Problem 1:
Answer these questions using the article about Kyle Swiecki's heptathlon record:
(a) How many points did Swiecki have going into the second day of the heptathlon?
(b) In what grade did Swiecki start running track?
(c) According to Parker, what two events did Swiecki have to learn to throw before he could start doing the heptathlon?
Problem 2: Transcribe a passage from the article about Kyle Swiecki's heptathlon record. Begin at the words "Swiecki Sprints, Jumps, Throws", and stop after "the 1,000 meter.".

Study text:
==========
Swiecki Sprints, Jumps, Throws to Record


Source: ucpioneers.com

Jacqui White, Sports Editor

At the Utica College Invitational, Kyle Swiecki, a senior from Boonville, broke his own school record in the heptathlon on his way to becoming ranked sixth nationally in the event.

The heptathlon, which has seven events, takes place over two days during a single track meet.

“The first day of the track meet there’s four events,” Swiecki said. “Those are the 60 meter, the long jump, the shot put and the high jump.”

The second day of the track meet finishes with the last three events, which are the 60-meter hurdles, the pole vault and the 1,000 meter.

“I beat my record by about 280 points,” Swiecki said.

Swiecki went into the second day with 2,633 points after running the 60-meter dash in 7.43 seconds, throwing the shot put 9.95 meters, jumping 6.55 meters in the long jump and having a clearance of 1.89 meters in the high jump.

Finishing the meet the next day, Swiecki finished the 1,000-meter run with a time of three minutes and two seconds, ran the 60-meter hurdle in 8.90 seconds and cleared 3.65 meters in the pole vault. Swiecki finished the weekend with a score of 4,568, setting a new school record.

Swiecki credited his heptathlon success, in part, to his three practices a day.

“A lot of it is running and also a lot of weight training.” Swiecki said.

Swiecki said that he started running track when he was in sixth grade. In high school, he started doing the hurdle, the long jump and the triple jump.

“When I got to college, I started doing the heptathlon,” Swiecki said.

Swiecki explained that he still has a lot to learn even though he has been doing the heptathlon for three years.

“Pole vault has a lot of technique, so there’s a lot of stuff that I don’t know yet,” he said.

Head coach Eric Parker described the heptathlon as the indoor track version of the decathlon, which the outdoor track team partakes in.

“For each practice session that Kyle has during a week, he’ll practice two to three of the events that will happen at the meet,” Parker said. “He has to have a delicate balance of working on each event.”

Parker said that when Swiecki first came to Utica they did not start him as a heptathlete right away.

“Kyle had to learn how to throw discus and to throw javelin before he could start doing the heptathlon,” Parker said.

Parker said that they developed Swiecki in multiple events, wanting him to learn the different techniques of each event before having him compete in the heptathlons.

“We wanted him to get stronger, faster and more explosive before he started the heptathlons,” Parker said.

Parker explained that during winter break Swiecki and other athletes have four weeks to themselves to try and stay in shape without the guidance of coaches.

“Kyle was one of the kids I saw at the dome almost every single day,” he said.
==========
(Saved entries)
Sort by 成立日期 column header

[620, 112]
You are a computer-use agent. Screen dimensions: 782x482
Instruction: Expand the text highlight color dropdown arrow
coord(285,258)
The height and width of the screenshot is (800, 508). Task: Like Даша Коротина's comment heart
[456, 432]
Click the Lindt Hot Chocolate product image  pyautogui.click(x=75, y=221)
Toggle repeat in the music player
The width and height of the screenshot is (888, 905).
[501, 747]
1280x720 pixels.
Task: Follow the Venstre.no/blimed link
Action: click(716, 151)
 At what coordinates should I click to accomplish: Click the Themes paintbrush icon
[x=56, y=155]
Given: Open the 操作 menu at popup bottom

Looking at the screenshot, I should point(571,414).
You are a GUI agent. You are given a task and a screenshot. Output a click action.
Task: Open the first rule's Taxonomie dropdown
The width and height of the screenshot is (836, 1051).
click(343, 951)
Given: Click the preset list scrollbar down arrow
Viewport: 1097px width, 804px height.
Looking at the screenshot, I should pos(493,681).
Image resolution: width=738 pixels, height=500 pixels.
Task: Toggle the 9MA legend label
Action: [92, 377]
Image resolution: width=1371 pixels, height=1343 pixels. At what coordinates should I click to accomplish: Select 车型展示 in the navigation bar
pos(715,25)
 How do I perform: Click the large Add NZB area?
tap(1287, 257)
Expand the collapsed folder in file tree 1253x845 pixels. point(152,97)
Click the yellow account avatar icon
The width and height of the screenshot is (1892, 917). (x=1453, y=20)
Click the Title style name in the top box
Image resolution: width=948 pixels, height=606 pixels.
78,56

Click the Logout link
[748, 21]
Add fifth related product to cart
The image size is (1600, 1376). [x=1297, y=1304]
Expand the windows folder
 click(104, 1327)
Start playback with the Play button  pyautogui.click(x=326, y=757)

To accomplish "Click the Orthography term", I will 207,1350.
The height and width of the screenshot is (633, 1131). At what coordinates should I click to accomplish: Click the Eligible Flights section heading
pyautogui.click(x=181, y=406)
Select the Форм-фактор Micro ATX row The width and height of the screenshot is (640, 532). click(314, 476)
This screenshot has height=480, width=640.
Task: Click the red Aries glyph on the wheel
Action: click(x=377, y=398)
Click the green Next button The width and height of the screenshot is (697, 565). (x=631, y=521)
==========
Expected output 1:
(a) 2,633 points
(b) Sixth grade
(c) Discus and javelin

Expected output 2:
Swiecki Sprints, Jumps, Throws to Record


Source: ucpioneers.com

Jacqui White, Sports Editor

At the Utica College Invitational, Kyle Swiecki, a senior from Boonville, broke his own school record in the heptathlon on his way to becoming ranked sixth nationally in the event.

The heptathlon, which has seven events, takes place over two days during a single track meet.

“The first day of the track meet there’s four events,” Swiecki said. “Those are the 60 meter, the long jump, the shot put and the high jump.”

The second day of the track meet finishes with the last three events, which are the 60-meter hurdles, the pole vault and the 1,000 meter.